Ville ouverte par ambition, Essaouira respire la paix. Juifs, chrétiens, arabes musulmans, berbères et Noirs africains y ont le plus souvent vécu dans l'harmonie. Le vendredi était jour des mosquées, le samedi, celui des synagogues et le dimanche, celui de l'église chrétienne, la seule du Maroc qui peut, ce jour-là, sonner le tocsin pour la messe de 11h.

Il reste quelques chrétiens et trois ou quatre familles hébraïques depuis le départ massif des juifs en 1948 et dans les années 60, lors des tensions au Proche-Orient. Mais la synagogue du rabbin R. Haïm Pinto, vieille de 200 ans, est toujours ouverte dans le quartier juif du Mellah. Chaque année, des juifs du monde entier y viennent en pèlerinage.

 

Photo: Éric Clément, La Presse

Remparts de la médina d'Essaouira près de la mosquée Sidi Youssef

Essaouira est d'ailleurs la ville natale d'André Azoulay, le plus influent conseiller du roi du Maroc. Juif, il travaille sans relâche avec les autorités locales pour moderniser la cité des vents. La petite synagogue est bien entretenue grâce à des dons et aux descendants du rabbin qui vivent en Israël et en France.Un Souiri (habitant d'Essaouira), Mustafa, m'a montré un riad, habitation traditionnelle, abandonné depuis que David et Aïsha sont partis en Israël après la guerre des Six Jours. «J'avais 6 ans, je faisais leurs courses, elle me donnait des gâteaux, m'a-t-il dit. Juifs et arabes s'entendaient bien ici.»

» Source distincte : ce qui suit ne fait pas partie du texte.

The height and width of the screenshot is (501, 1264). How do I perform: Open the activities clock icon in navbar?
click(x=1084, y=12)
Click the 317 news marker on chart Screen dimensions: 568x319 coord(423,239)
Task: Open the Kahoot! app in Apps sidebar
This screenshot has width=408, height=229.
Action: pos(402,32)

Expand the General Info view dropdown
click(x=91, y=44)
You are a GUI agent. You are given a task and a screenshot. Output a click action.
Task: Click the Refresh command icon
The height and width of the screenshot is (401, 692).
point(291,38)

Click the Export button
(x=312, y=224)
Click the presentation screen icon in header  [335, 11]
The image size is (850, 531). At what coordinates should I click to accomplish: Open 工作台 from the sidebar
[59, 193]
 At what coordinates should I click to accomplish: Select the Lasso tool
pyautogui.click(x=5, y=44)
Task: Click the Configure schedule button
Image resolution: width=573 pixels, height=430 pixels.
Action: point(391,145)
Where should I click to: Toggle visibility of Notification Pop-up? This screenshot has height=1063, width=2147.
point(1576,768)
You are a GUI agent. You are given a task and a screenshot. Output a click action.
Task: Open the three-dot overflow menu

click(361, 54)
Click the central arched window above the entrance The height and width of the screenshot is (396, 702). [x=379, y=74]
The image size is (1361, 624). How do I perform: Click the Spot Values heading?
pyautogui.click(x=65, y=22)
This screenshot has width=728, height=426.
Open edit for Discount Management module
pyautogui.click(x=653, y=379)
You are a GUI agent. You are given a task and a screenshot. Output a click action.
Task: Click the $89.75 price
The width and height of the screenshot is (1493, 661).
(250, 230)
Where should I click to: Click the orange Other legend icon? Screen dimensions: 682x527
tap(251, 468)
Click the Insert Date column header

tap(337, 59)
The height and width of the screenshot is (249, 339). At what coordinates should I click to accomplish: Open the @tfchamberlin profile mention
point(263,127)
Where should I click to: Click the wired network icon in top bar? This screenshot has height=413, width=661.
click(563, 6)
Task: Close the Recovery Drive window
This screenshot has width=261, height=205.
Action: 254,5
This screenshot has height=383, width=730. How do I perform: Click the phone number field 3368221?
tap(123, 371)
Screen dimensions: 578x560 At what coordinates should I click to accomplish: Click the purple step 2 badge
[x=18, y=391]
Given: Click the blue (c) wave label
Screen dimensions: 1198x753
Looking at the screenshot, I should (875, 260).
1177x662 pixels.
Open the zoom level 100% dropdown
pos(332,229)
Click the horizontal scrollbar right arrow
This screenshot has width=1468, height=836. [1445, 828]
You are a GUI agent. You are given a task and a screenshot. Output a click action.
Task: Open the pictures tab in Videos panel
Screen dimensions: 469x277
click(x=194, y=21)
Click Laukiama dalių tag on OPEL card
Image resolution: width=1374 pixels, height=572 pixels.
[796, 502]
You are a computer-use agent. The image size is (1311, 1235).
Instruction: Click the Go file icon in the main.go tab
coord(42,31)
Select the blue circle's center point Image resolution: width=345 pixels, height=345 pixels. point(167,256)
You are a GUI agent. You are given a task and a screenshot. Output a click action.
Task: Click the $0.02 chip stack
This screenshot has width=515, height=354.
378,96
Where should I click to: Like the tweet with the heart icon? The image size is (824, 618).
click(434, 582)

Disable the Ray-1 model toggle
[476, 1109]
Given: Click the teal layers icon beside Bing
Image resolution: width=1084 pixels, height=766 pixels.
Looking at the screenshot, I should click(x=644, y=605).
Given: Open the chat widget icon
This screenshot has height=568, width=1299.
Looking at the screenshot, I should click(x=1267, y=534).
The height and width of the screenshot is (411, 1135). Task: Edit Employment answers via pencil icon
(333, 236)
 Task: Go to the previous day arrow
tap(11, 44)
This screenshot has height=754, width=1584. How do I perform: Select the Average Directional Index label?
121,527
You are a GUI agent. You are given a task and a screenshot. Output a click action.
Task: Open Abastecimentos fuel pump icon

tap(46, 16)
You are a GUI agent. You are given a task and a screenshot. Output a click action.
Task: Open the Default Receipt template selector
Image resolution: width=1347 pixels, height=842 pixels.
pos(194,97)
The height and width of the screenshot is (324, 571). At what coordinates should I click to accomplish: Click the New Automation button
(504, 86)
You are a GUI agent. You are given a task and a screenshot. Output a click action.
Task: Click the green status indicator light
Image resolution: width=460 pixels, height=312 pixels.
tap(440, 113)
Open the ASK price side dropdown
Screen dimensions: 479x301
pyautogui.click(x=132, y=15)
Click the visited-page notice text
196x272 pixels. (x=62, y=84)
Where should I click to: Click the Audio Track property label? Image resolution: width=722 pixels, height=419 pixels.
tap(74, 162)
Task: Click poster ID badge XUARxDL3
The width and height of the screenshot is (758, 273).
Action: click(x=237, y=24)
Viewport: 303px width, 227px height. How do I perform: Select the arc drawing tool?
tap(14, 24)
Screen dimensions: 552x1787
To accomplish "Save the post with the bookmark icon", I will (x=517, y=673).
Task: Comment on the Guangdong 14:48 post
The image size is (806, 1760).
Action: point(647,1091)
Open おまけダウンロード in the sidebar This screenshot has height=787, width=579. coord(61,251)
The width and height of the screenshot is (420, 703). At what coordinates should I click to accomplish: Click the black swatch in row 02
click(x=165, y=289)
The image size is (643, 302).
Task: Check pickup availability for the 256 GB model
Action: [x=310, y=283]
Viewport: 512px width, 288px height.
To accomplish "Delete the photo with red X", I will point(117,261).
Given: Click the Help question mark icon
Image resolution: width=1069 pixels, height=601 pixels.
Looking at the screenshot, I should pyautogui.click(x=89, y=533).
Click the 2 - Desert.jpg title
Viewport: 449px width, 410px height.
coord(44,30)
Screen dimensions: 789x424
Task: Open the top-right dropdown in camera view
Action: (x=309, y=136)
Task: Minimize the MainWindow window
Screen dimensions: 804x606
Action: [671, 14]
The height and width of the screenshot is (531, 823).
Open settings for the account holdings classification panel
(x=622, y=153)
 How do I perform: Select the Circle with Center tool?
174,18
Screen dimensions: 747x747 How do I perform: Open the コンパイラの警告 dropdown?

Il reste encore bien des maisons juives abandonnées mais, petit à petit, des investisseurs les rachètent et les transforment. Tant mieux, car le Mellah est le seul quartier de Mogador où il n'est pas conseillé de s'aventurer la nuit. À cause du trafic de drogue. Même le jour, dans les ruelles boueuses et sombres, on croise des mines plutôt patibulaires...

La vie des Souiris

La médina n'est pas un quartier touristique. C'est un quartier populaire, celui des Souiris. Il y a de nombreuses boutiques pour touristes où l'on vend tissus, vêtements, souliers ou objets en bois de thuya, mais elles sont intégrées aux autres commerces locaux que sont les salons de coiffure, les épiceries, les pâtisseries, les tisseurs ou les fours de boulangerie.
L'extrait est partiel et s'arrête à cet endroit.